### Exercise description
Look through the listing underneath for "agent", and copy every line that has it.

### Entries supplied
'''

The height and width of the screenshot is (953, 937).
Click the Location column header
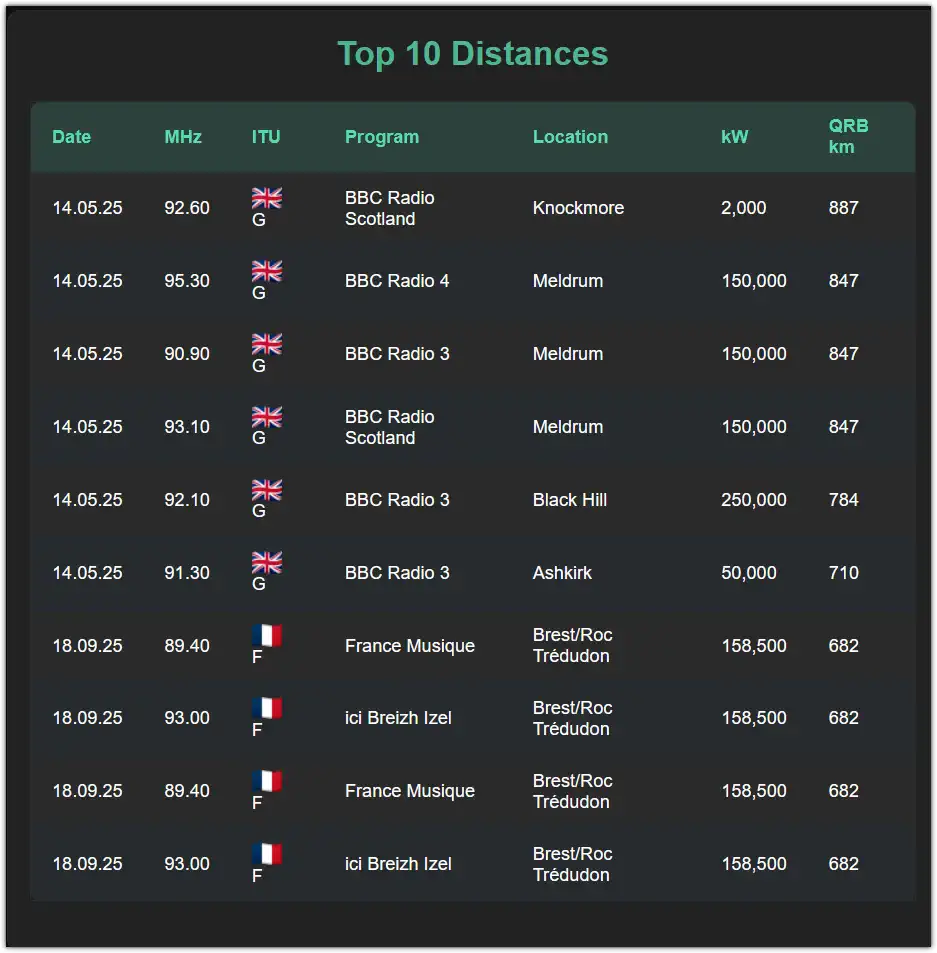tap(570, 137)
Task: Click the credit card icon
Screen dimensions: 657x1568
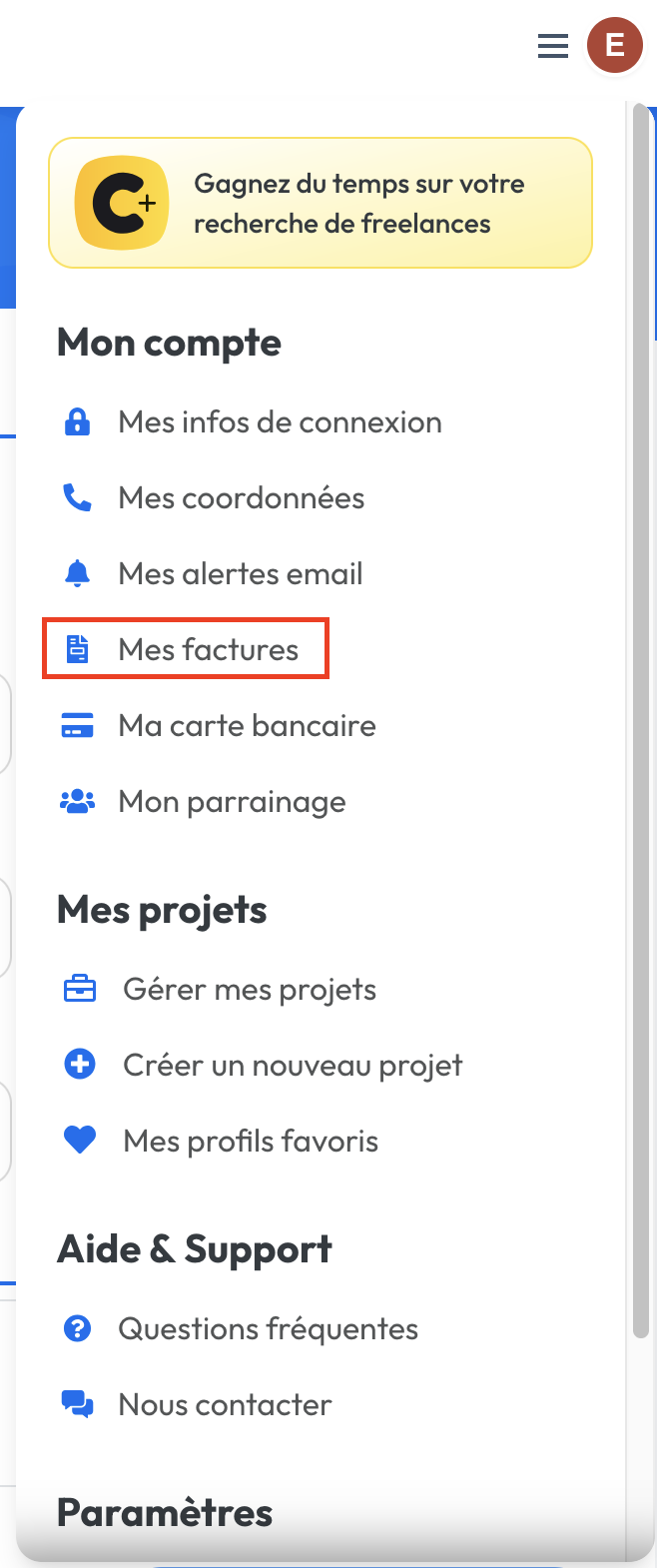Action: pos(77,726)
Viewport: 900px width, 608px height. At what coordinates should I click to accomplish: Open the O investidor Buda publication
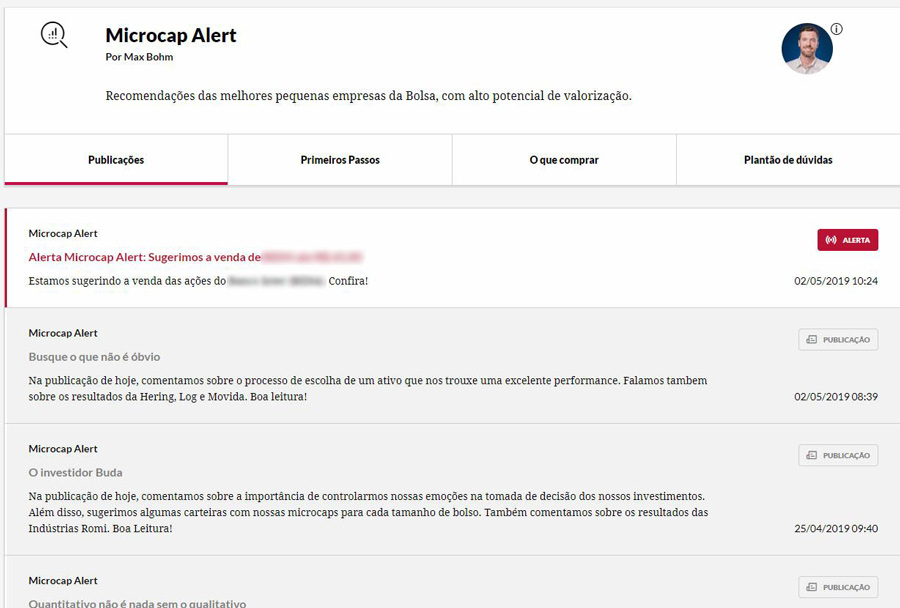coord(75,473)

'''
'''

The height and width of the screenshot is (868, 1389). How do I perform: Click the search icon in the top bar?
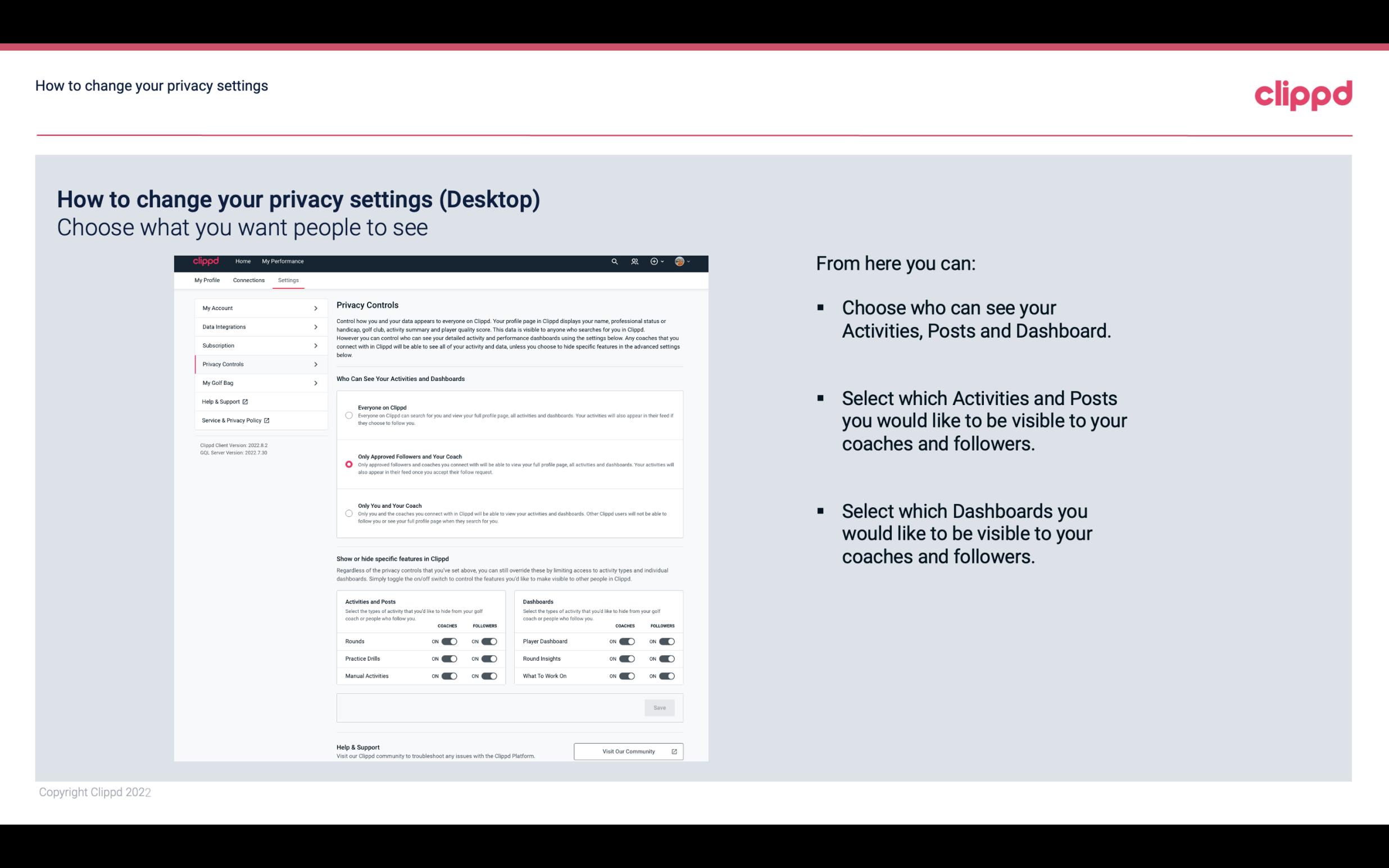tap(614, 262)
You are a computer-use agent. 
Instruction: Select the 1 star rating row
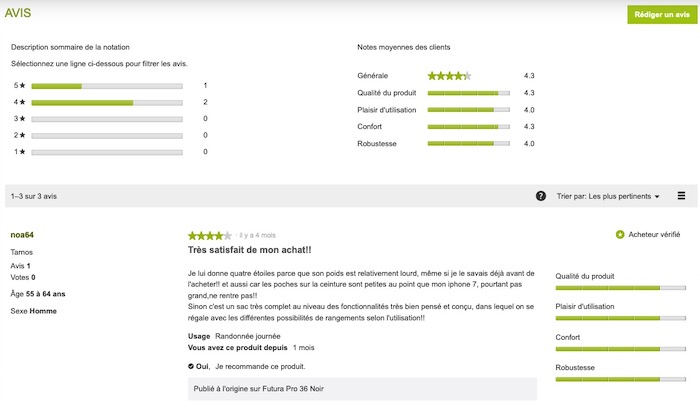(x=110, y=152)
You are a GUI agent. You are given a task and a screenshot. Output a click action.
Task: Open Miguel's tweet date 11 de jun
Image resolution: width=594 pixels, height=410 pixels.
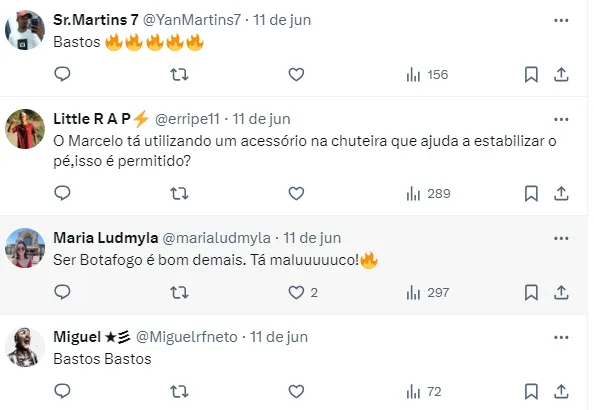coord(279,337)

'''
'''

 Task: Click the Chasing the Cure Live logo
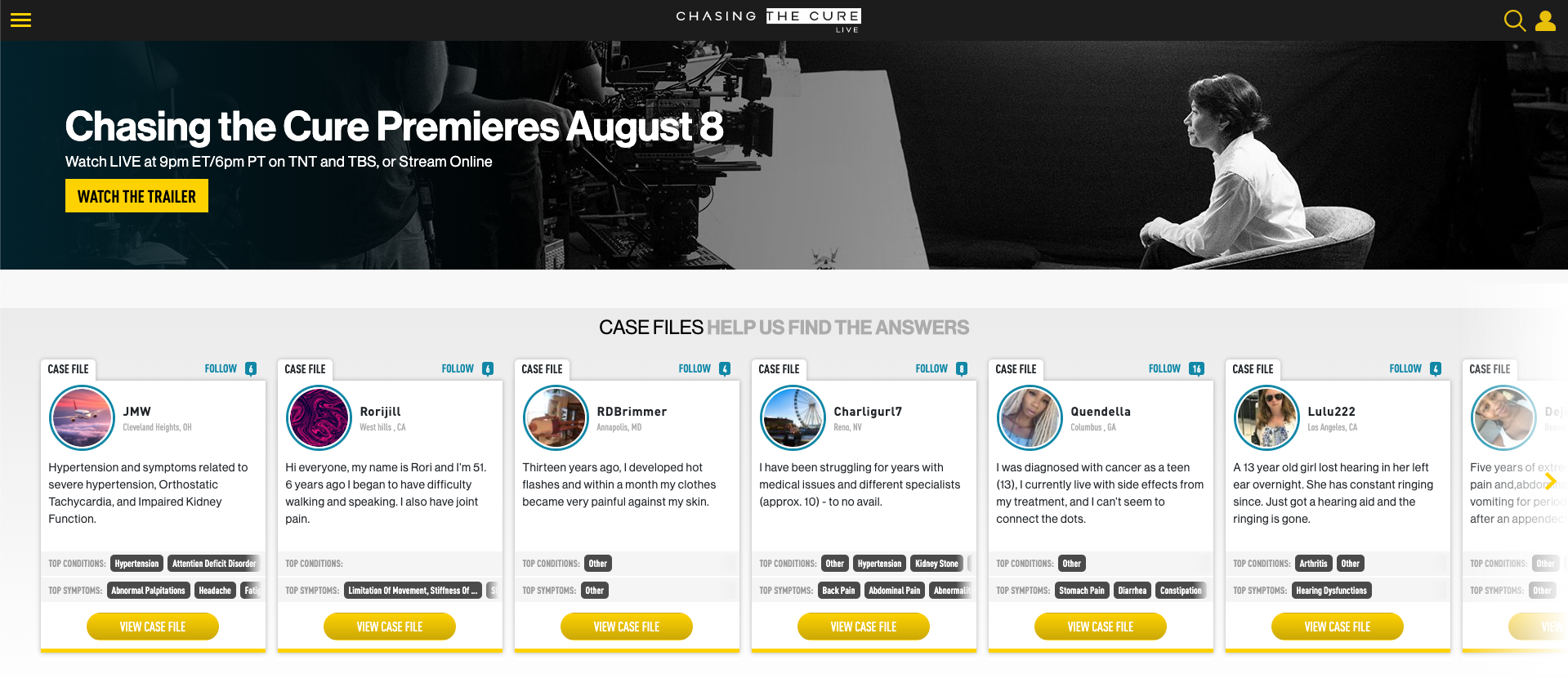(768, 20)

'''

### Solution to this task
You are a computer-use agent. 
You are a GUI agent. You are given a task and a screenshot. Output a click action.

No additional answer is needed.